# Paris to Amsterdam: Drugs, Sex, Art & Shopping...



## lovemeparis (May 20, 2006)

Oh no Mr K... please dont move this thread to the Interchange. hihi:icon_smile_big:

Dear gentlemen, here is a link to an excellent article written by one of our true Parisians about her trip from Paris to Amsterdam.

https://www.pariswoman.com/paris/sex_and_city/paris_amsterdam.htm

I hope you gents will like it.

... from paris (little knowledge is dangerous...)


----------



## PJC in NoVa (Jan 23, 2005)

There's nothing in the article about the topics of tailoring or men's clothing.


----------



## mpcsb (Jan 1, 2005)

Sorry Mr K,
I have to agree with PJC.
mpcsb


----------



## Karl89 (Feb 20, 2005)

Gents,

Nothing really interesting in the article though I had to chuckle how Ms. Leeds approved of a Dutch prostitutes union that lobbies the government.

Karl


----------



## lovemeparis (May 20, 2006)

*In the mood...*

You see mr Mod, now Karl is here... it's quality time

Karl, I think you are fishing for what I have to say about "***"... hihi:icon_smile_big:

Afterall, I'm from Paris right? humm...

> Material
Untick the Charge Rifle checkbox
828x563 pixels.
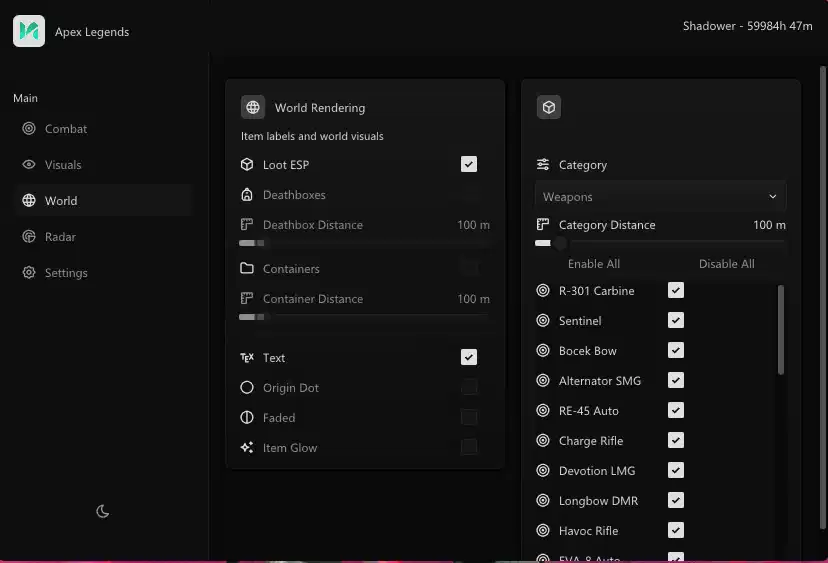[676, 440]
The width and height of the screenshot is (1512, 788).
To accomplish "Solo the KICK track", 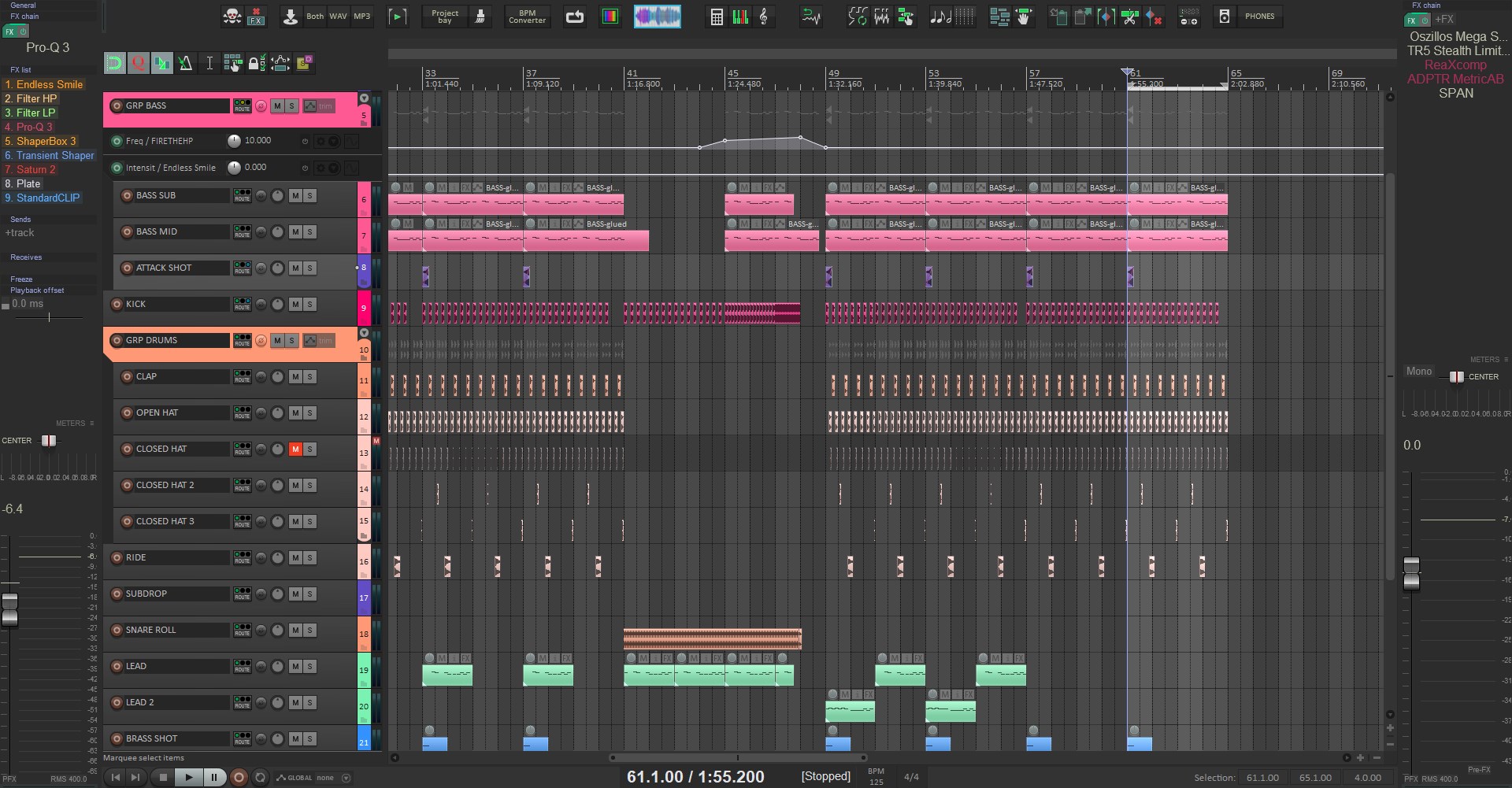I will pos(309,304).
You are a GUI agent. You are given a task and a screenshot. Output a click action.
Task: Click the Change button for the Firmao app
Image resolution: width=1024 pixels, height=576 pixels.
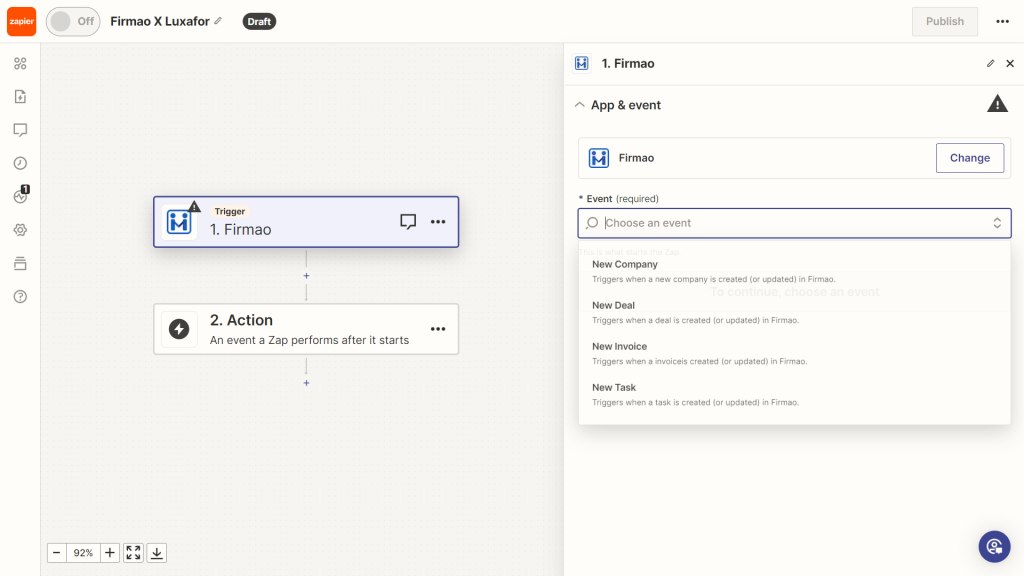click(969, 157)
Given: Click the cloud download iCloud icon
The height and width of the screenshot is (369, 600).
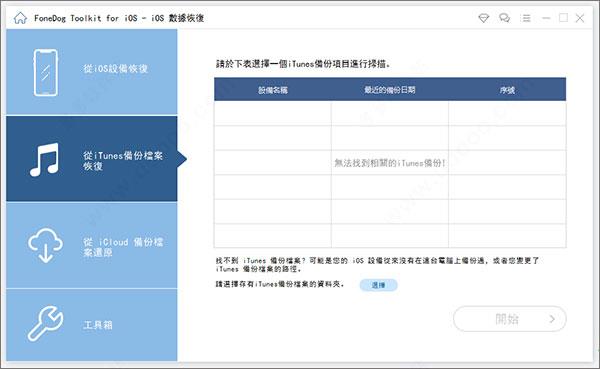Looking at the screenshot, I should [x=46, y=245].
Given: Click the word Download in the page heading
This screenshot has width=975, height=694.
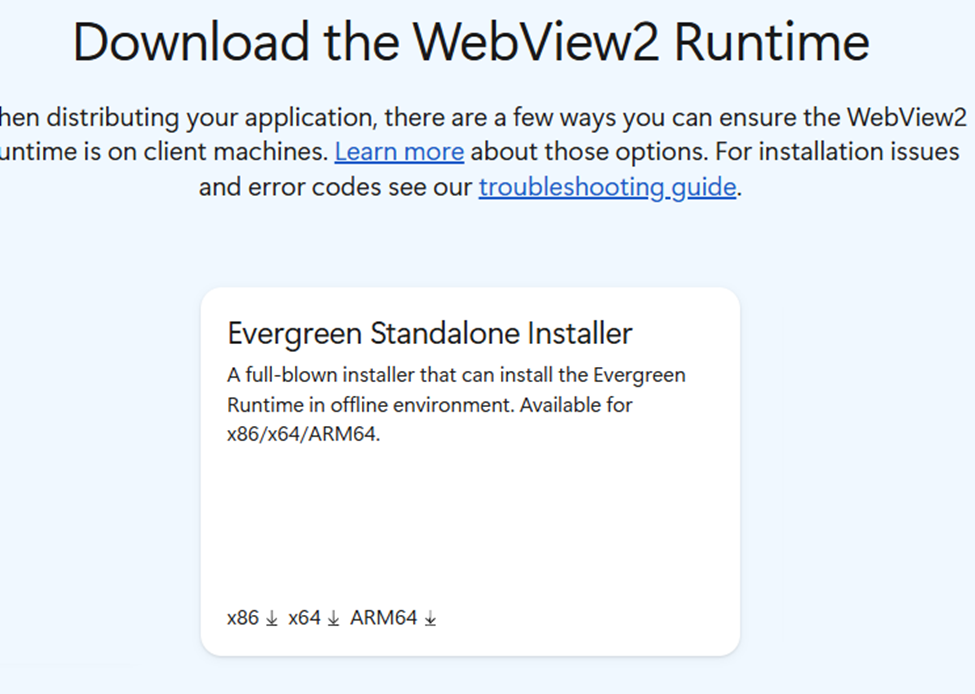Looking at the screenshot, I should tap(191, 42).
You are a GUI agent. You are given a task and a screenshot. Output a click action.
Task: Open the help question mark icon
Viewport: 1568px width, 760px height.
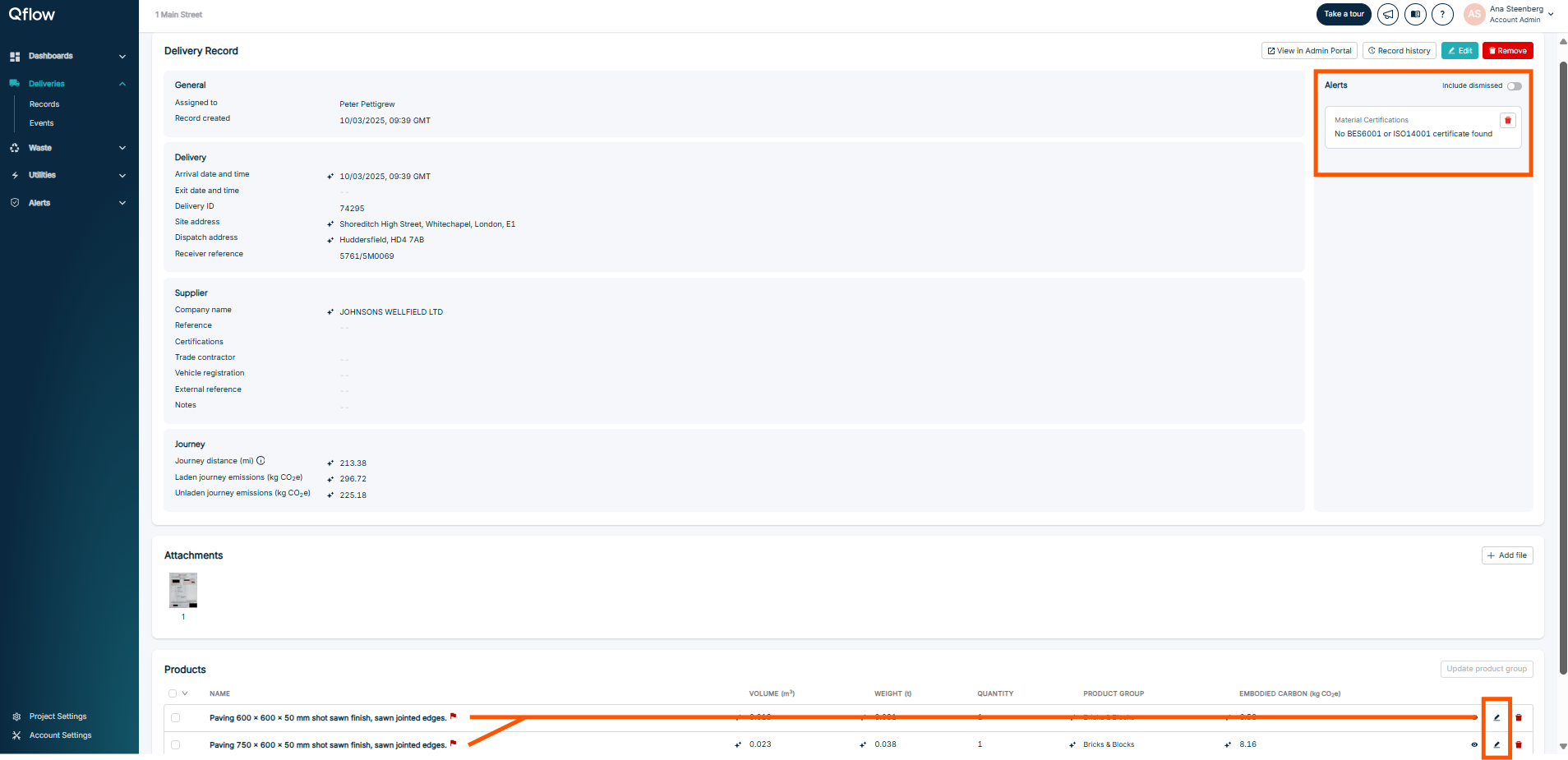pyautogui.click(x=1442, y=14)
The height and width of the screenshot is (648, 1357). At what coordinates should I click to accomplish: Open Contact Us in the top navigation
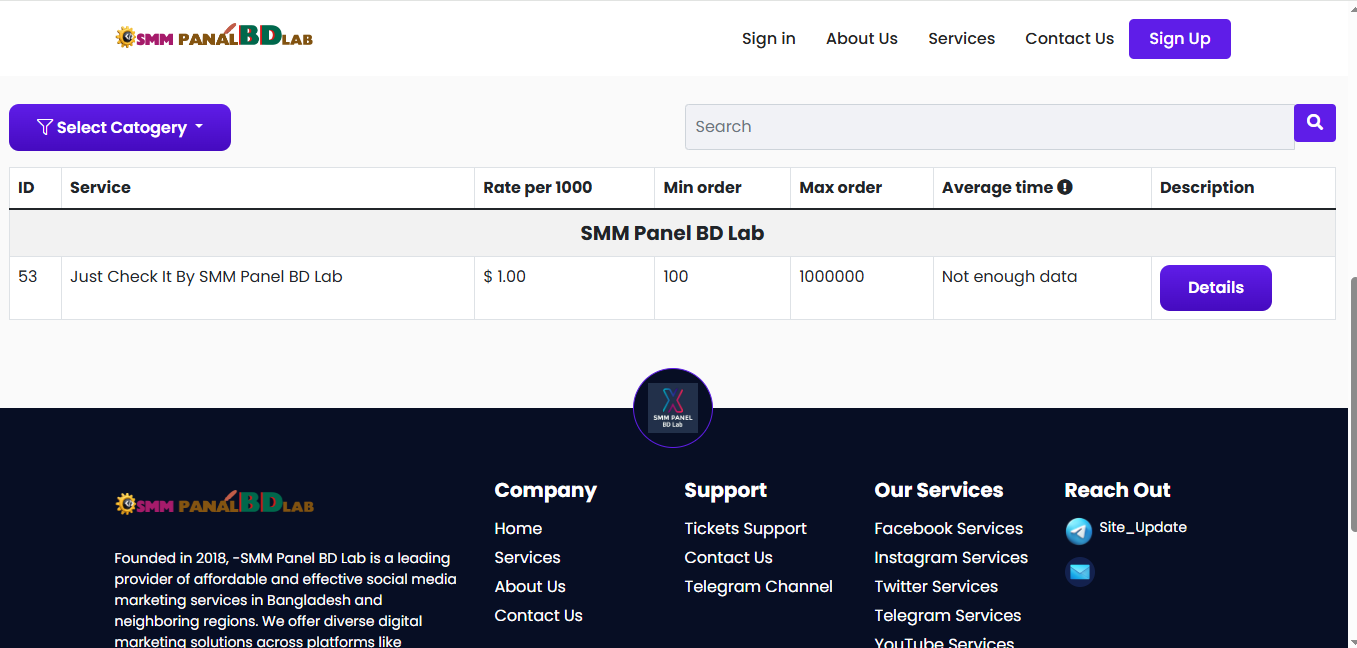(1069, 39)
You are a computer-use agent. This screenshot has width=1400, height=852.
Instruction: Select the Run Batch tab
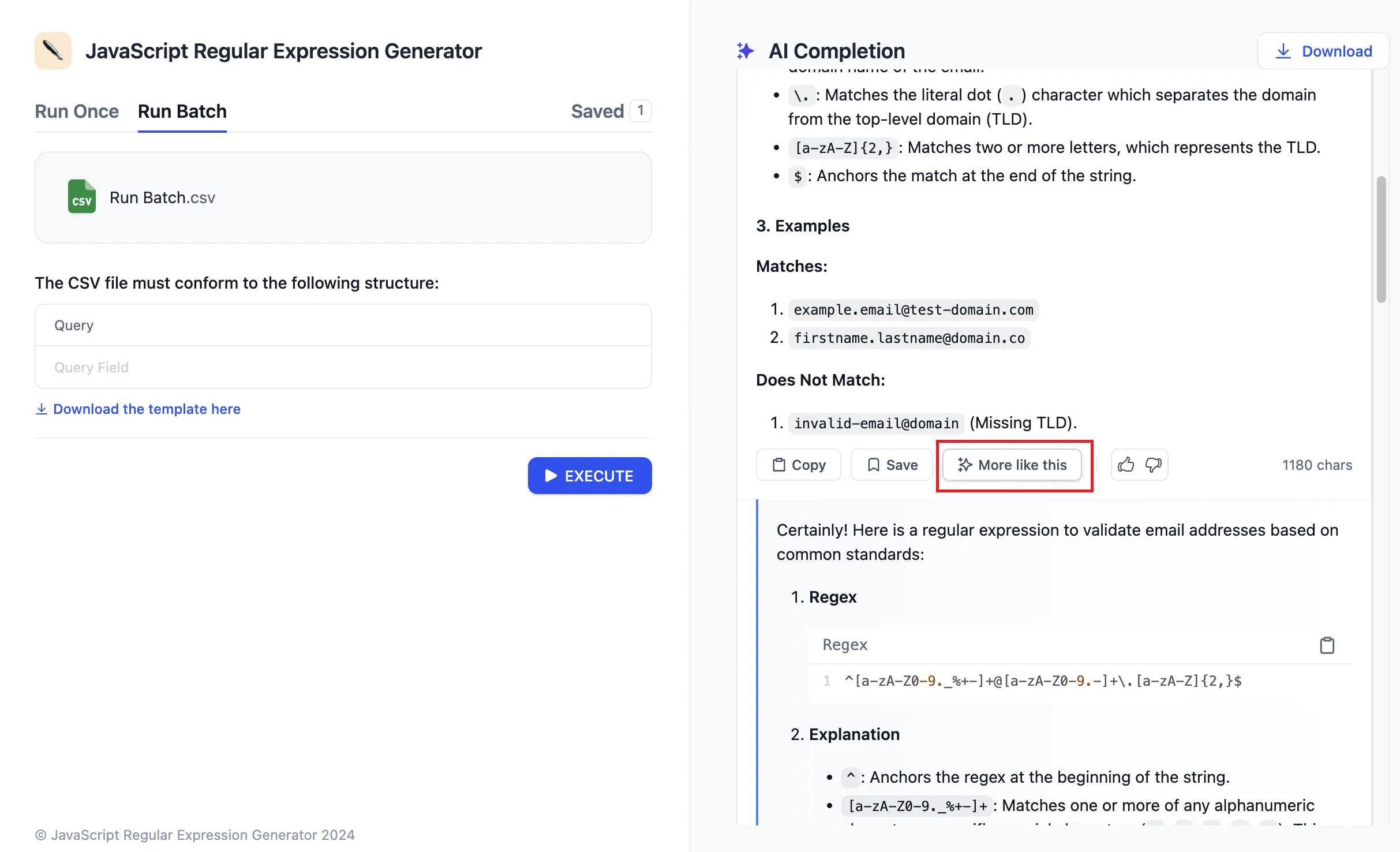tap(182, 111)
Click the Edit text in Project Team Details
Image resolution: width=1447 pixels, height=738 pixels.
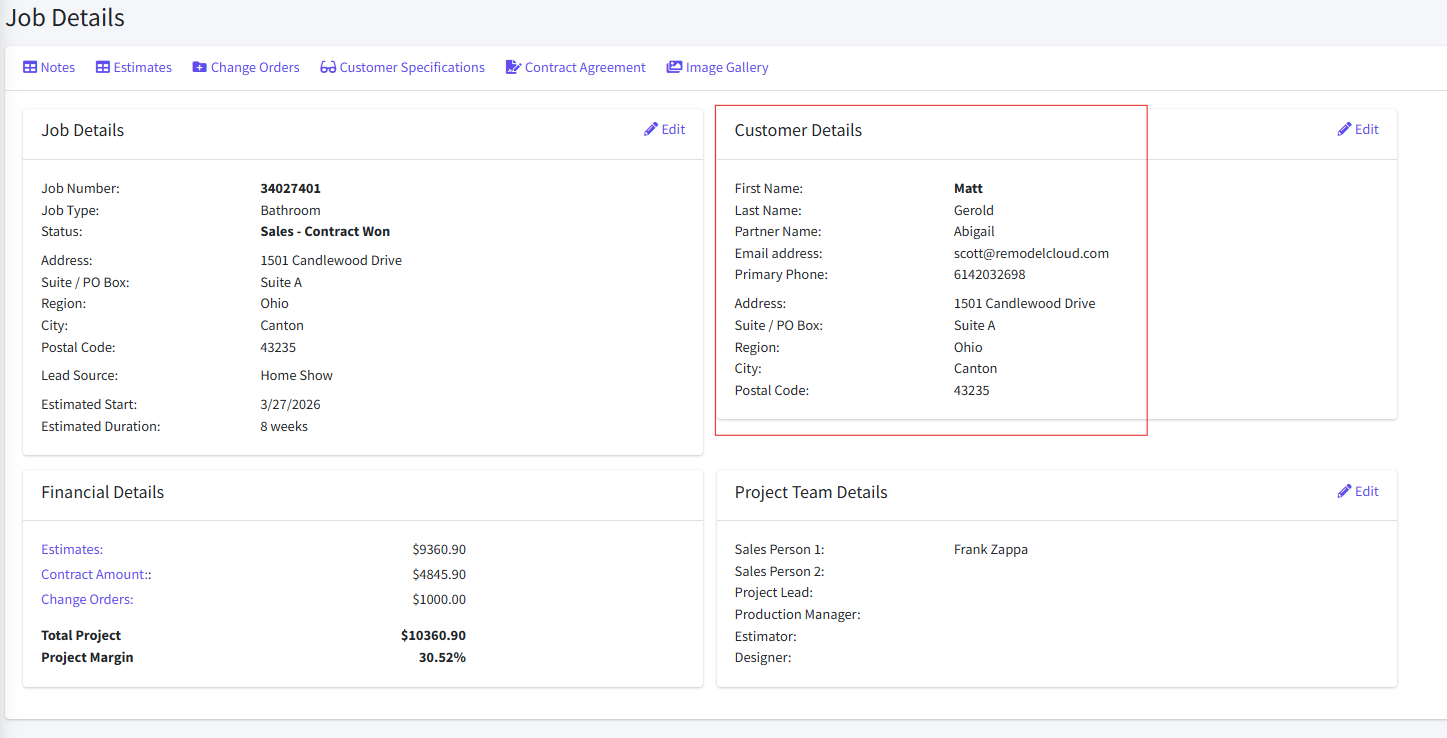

> What to work on
• a. In the forum thread about the Paris-to-Amsterdam article, what topics does PJC in NoVa say the article doesn't cover?
• b. Rewrite the forum thread starting with "I hope you gents" and going on through "or men's clothing.", swapping "men's clothing" for "footwear".

> Expected results
• a. Tailoring or men's clothing.

• b.
I hope you gents will like it.

... from paris (little knowledge is dangerous...)


----------



## PJC in NoVa (Jan 23, 2005)

There's nothing in the article about the topics of tailoring or footwear.